The researchers had expected to observe a cacophony of frequencies in the x-ray emission from the stars, similar to the discord produced when one presses keys randomly on a piano. Instead, they discovered that the brightness variations only occur at certain well-defined rates, "pure tones" that have been dubbed "cosmic chords", which correspond to special orbital periods for the gas going around the star. "The clockwork of the universe is much more orderly than we had dreamed," Lamb said. "The pureness of these tones makes it possible to use them to investigate how matter moves in the strongly curved space-time near these neutron stars."

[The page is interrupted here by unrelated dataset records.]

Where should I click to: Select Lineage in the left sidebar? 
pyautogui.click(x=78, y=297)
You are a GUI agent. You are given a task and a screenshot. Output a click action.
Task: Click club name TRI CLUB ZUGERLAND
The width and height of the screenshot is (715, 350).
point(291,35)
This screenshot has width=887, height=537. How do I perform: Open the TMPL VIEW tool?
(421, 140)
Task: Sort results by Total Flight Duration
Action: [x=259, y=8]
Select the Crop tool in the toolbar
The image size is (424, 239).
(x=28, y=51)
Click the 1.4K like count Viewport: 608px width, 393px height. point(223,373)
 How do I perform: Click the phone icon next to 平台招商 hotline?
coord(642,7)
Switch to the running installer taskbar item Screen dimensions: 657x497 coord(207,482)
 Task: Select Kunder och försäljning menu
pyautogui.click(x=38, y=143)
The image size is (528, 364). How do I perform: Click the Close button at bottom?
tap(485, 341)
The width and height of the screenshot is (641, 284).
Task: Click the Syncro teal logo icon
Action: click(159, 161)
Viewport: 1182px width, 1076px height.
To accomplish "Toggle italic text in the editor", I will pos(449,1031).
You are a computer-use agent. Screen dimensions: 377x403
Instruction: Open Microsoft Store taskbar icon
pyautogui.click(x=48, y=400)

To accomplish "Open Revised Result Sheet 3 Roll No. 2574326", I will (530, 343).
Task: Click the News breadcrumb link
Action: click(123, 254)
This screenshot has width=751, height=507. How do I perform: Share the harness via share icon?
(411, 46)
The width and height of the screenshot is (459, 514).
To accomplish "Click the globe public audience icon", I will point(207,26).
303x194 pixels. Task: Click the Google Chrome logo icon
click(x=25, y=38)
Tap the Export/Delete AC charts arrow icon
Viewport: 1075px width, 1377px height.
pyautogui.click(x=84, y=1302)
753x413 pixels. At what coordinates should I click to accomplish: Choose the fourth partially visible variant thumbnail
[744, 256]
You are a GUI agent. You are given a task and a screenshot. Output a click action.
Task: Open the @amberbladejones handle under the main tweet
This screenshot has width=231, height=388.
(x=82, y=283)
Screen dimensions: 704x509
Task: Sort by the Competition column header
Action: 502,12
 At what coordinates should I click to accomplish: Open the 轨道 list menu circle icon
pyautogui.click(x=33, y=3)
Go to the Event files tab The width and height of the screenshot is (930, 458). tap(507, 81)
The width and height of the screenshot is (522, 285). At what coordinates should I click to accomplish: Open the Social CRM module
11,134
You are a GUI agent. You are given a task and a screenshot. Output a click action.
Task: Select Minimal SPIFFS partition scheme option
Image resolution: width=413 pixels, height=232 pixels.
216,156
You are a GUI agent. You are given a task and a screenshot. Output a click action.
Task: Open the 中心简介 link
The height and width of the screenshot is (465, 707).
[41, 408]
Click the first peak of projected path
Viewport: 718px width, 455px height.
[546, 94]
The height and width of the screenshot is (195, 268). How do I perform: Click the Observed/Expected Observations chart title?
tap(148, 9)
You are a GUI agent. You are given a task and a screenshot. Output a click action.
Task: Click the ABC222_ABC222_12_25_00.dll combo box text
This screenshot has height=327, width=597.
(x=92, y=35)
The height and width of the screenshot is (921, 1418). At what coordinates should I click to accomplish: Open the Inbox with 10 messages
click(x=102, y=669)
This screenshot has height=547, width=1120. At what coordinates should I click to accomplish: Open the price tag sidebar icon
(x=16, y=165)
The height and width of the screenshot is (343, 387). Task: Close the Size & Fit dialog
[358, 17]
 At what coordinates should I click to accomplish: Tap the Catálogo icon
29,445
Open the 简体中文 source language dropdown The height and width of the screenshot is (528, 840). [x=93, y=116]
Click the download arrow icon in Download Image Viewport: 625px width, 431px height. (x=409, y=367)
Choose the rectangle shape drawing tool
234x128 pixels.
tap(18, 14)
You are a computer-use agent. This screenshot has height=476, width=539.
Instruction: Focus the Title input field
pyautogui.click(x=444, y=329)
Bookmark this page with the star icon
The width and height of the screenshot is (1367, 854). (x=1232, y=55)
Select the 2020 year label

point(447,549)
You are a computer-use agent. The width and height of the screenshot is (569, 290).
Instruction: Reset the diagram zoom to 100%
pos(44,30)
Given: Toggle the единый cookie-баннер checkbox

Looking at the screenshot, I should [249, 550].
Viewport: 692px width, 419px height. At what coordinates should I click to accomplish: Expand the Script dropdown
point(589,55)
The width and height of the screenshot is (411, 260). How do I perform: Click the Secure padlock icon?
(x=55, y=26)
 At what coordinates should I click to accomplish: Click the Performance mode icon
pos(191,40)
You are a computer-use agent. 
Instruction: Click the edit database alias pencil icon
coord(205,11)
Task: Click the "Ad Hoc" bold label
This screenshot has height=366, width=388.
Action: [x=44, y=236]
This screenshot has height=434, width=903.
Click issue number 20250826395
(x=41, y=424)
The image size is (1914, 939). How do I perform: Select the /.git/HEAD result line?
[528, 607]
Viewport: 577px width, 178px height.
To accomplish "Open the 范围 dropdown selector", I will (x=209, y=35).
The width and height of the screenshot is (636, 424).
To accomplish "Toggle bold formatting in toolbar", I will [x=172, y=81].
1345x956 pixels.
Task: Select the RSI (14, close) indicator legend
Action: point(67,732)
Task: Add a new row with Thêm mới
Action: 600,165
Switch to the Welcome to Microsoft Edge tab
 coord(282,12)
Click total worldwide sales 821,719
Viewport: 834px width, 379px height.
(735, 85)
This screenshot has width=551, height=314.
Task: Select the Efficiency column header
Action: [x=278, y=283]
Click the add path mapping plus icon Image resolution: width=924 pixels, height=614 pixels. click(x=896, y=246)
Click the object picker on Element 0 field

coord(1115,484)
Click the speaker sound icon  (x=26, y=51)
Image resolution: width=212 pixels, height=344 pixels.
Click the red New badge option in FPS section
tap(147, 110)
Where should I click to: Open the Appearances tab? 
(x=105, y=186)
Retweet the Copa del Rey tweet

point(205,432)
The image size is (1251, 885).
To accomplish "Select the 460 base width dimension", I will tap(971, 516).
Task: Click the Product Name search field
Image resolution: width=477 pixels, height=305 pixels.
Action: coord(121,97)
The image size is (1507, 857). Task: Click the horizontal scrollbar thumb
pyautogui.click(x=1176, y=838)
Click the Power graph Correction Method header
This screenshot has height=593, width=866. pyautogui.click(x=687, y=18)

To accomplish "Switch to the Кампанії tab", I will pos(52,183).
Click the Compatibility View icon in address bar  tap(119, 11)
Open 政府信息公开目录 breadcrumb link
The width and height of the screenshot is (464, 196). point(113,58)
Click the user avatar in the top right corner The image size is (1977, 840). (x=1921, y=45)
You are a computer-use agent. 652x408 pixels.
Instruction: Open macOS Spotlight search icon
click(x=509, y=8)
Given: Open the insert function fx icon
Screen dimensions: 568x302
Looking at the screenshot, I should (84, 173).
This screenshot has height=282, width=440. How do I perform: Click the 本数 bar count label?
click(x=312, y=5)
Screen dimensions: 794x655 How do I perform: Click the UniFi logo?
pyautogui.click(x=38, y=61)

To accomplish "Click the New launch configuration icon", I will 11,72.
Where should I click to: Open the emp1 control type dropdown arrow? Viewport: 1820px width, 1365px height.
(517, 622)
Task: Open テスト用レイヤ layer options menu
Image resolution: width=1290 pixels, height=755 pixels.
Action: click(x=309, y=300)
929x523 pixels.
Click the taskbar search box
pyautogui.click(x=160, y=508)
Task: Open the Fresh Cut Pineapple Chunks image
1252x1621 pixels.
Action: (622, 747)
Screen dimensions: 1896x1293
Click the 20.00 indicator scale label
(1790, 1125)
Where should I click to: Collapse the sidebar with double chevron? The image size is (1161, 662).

The gravitational fields measured corresponded to a spacetime warping of 30%. By comparison, the proportional curvature of space is only about one part in a million near the sun's surface and one part per billion near the Earth's surface. The spacetime encountered by the gas is so highly warped because the gas is able to skim within a few km of the neutron star, which itself is only about 10 km in diameter.
|Flow Inside the Sonic Point: This shows a perspective view of accreting gas swirling around the neutron star.
Lamb and William Zhang of NASA Goddard focused particularly on the binary-star system 4U1820-30, about 20,000 light years from Earth. The neutron star has a mass of 2.3 solar masses and orbits its companion star in only 11 minutes. Close observations of this system confirmed a prediction made by Lamb and his colleagues Coleman Miller and Dimitrios Psaltis that the gas blobs would continue to spiral inward until they reached an "innermost stable orbit," where they would orbit before making the dive for the surface. This is a purely general relativistic (GR) effect; in Newton's mechanics, by contrast, the blob could have gotten arbitrarily close to the surface, providing it were going fast enough.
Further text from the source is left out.